Quatro cenas se repetem ao longo dos 700 quilômetros de Amazônia que CONNECTAS percorreu no coração da América do Sul através da Estrada Interoceânica e em sua zona de influência: desertos mineiros onde antes havia floresta densa, pedaços de floresta calcinados, árvores mutiladas e cobras sobre o asfalto fugindo, junto com outros animais selvagens, de um habitat que agora se torna hostil para eles.

Assim, o setor de Guacamayo da floresta peruana é hoje um areal interminável amarelo claro, como se fosse uma praia. De acordo com as autoridades locais, em dois anos arrasaram os 20 mil hectares de floresta que havia lá. A uns 800 metros, passa um rio turvo, ocre, com umas poucas plantas tentando sobreviver em sua ribeira. Já não se escuta o canto dos pássaros, nem o zumbido de centenas de insetos que povoavam essa floresta cheia de biodiversidade. Agora o que enche os ouvidos é o barulho de bombas extratoras que lavam a terra para que reluza o ouro escondido. Os únicos seres vivos são os trabalhadores sem camisa que, de uma artesanal barcaça que flutua na água parada no fundo do buraco de dez metros provocado pela bomba que suga, vigiam a operação.

“Praia adentro”, dizem os habitantes locais, a paisagem é desoladora. A poucos minutos da pesada caminhada na areia, sai um dos mineiros dizendo “Não podem estar aqui. É propriedade particular”. Protege um rudimentar sistema de polias que sobe a terra e a deixa sobre uma lona esticada que serve de peneira. O governo está fechando minas ilegais e os afetados estão resistindo com violência. Por isso, quando o mineiro vai à busca de seus companheiros para encarar os intrusos, é melhor ir embora. Neste ponto, como uma ilusão, no horizonte se vê a linha verde onde a floresta ficou. Mas logo estará mais longe.

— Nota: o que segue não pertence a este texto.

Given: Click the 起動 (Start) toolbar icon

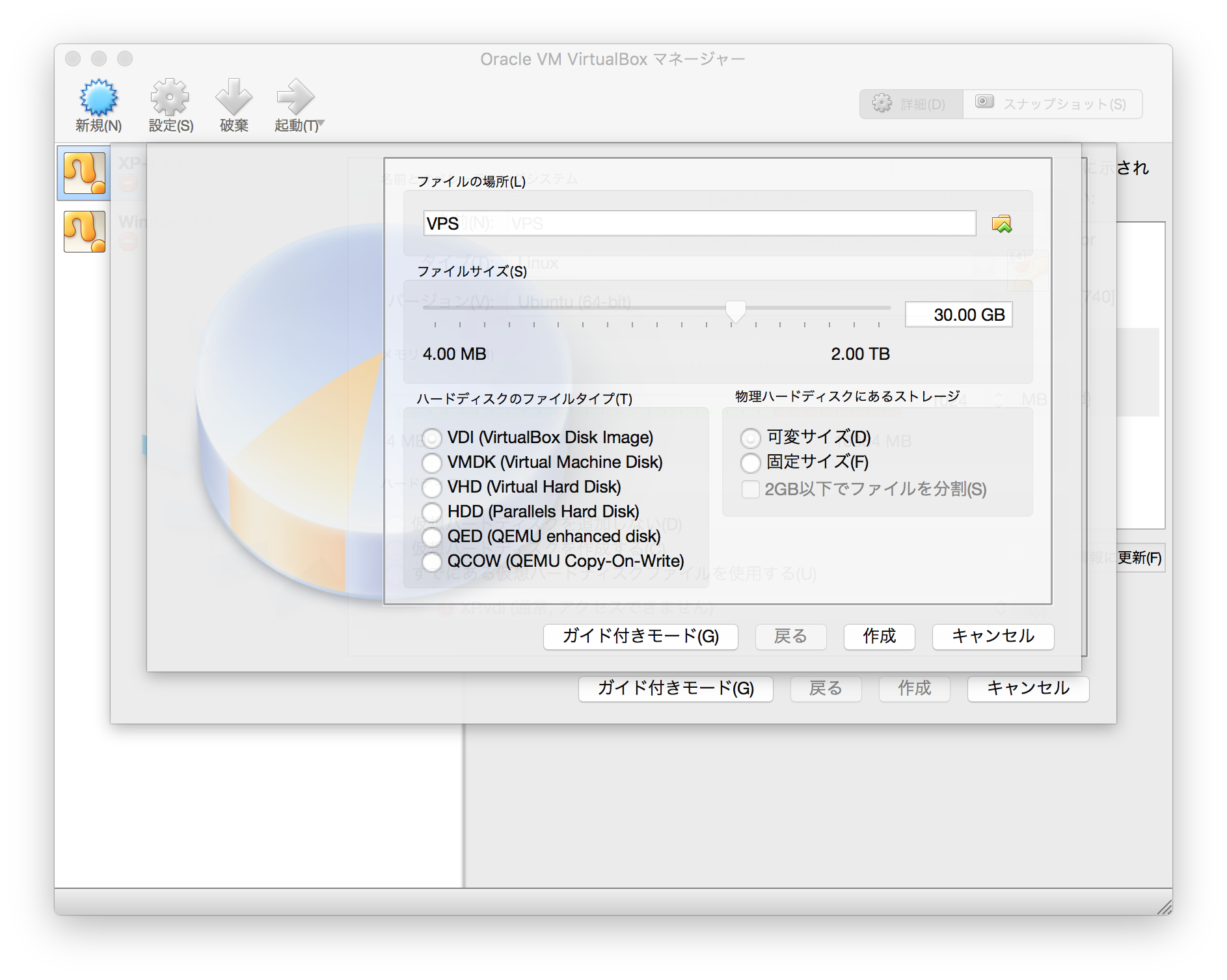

Mais para frente, no outro lado da estrada, dá para ver a terra ainda úmida. Um perfeito retângulo preto, rastro da chamuscada feita por alguém. Uns poucos troncos queimados são testemunhas de que aqui houve vida. Paisagens carbonizadas similares se veem uma e outra e outra vez ao longo do percorrido.

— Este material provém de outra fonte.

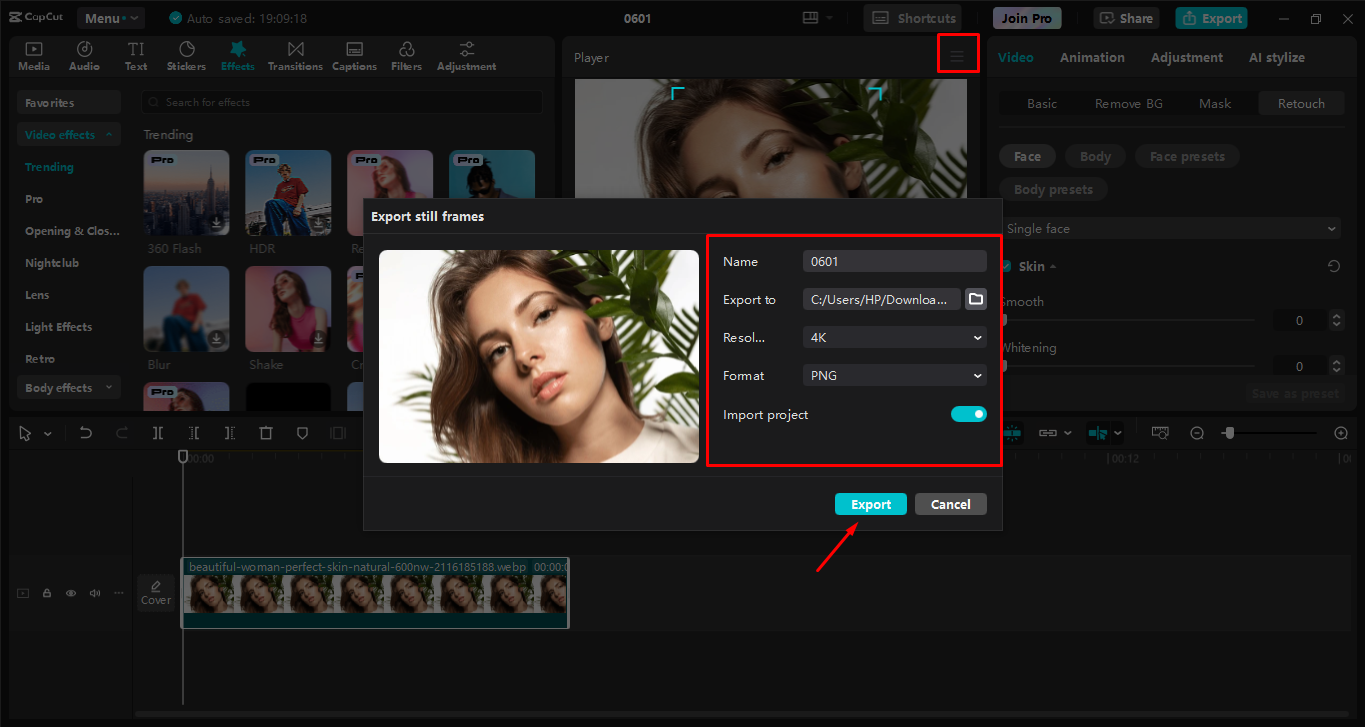Open the Transitions panel
The image size is (1365, 727).
click(295, 56)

O desflorestamento vem aumentando desde a chegada da Interoceânica como resultado da falta de planejamento e controle.
Da estrada, centenas de improvisados caminhos são construídas para entrar na floresta. Isso facilita a extração de recursos naturais.

A fronteira entre a Bolívia e o Peru, na altura do povoado de Soberanía, está marcada por dois pilares de cimento que apenas se veem, na floresta virgem. Esse vasto setor é como percorrer uma rua de Manhattan, mas em lugar de arranha-céus, o que há são árvores imensas de cada lado, de 40 e 50 metros de altura, e milhares de borboletas voam nos seus extremos como se se organizassem por cores, enquanto um bicho-preguiça atravessa a estrada e foge o mais rápido que o seu passo lento permite, evitando os visitantes. Do lado boliviano, fica a Reserva Nacional de Manuripi e, no Peru, a Reserva de Tambopata.

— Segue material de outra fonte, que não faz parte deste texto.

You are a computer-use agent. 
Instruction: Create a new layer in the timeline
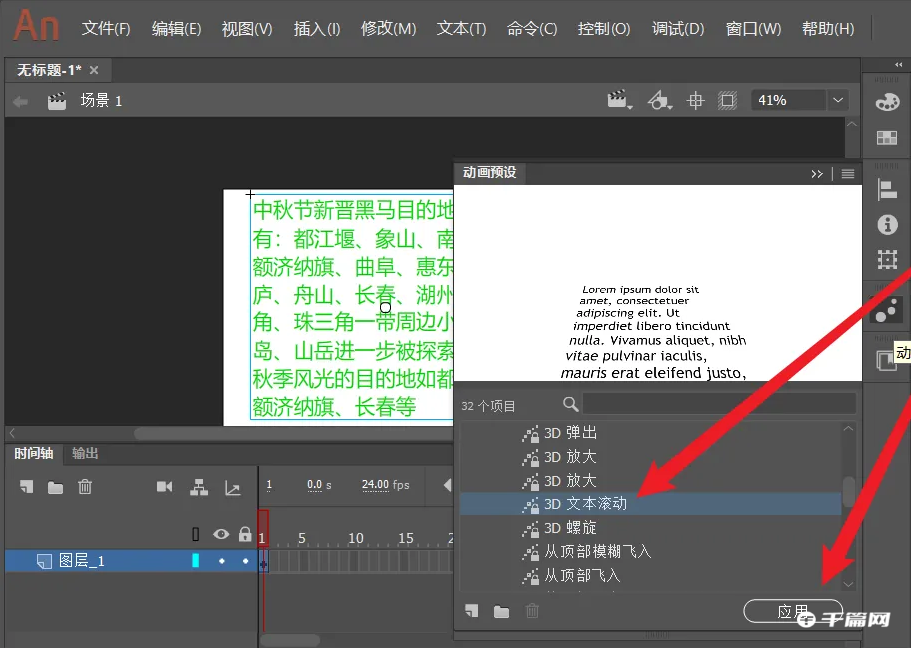[27, 485]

Mas, nessa fronteira selvática em linha reta de 200 quilômetros, não se deixam de escutar as serras elétricas cortando a madeira, principalmente no lado peruano. Seguir o barulho para localizar, uma não é fácil porque a floresta, no começo do trajeto, é fechada. Aparece, de repente, um conjunto de pequenas trilhas. O som parece vir do final de uma destas que termina em um clarão. Ali ao lado, jaz estendida, derrotada, uma pesada árvore do diâmetro do abraço de duas pessoas. Converteram-na em um monte de tábuas ordenas segundo a espessura. A motosserra é desligada, parece que não gostam de visitas. O guia, amedrontado, não quis continuar. “Estes taladores fazem o que querem”, disse, “vão de um lado pro outro da fronteira, sem Deus nem lei”.

De volta à Interoceânica, andando a toda velocidade pela maltratada rodovia que percorre a parte brasileira, em um dos muitos pulos que o automóvel dá por causa dos inúmeros buracos da estrada, o motorista grita empolgado: “Vocês não viram isso?, era uma cobra gigante!”. Sua euforia é detida imediatamente diante das reclamações dos passageiros. Não se deteve e acelera entrando por vários quilômetros em uma paisagem só de planície. Ali, uma vez, havia floresta. De repente, teve que parar para dar passagem a uma centena de vacas que atravessavam a estrada. Agora são elas as senhoras do lugar.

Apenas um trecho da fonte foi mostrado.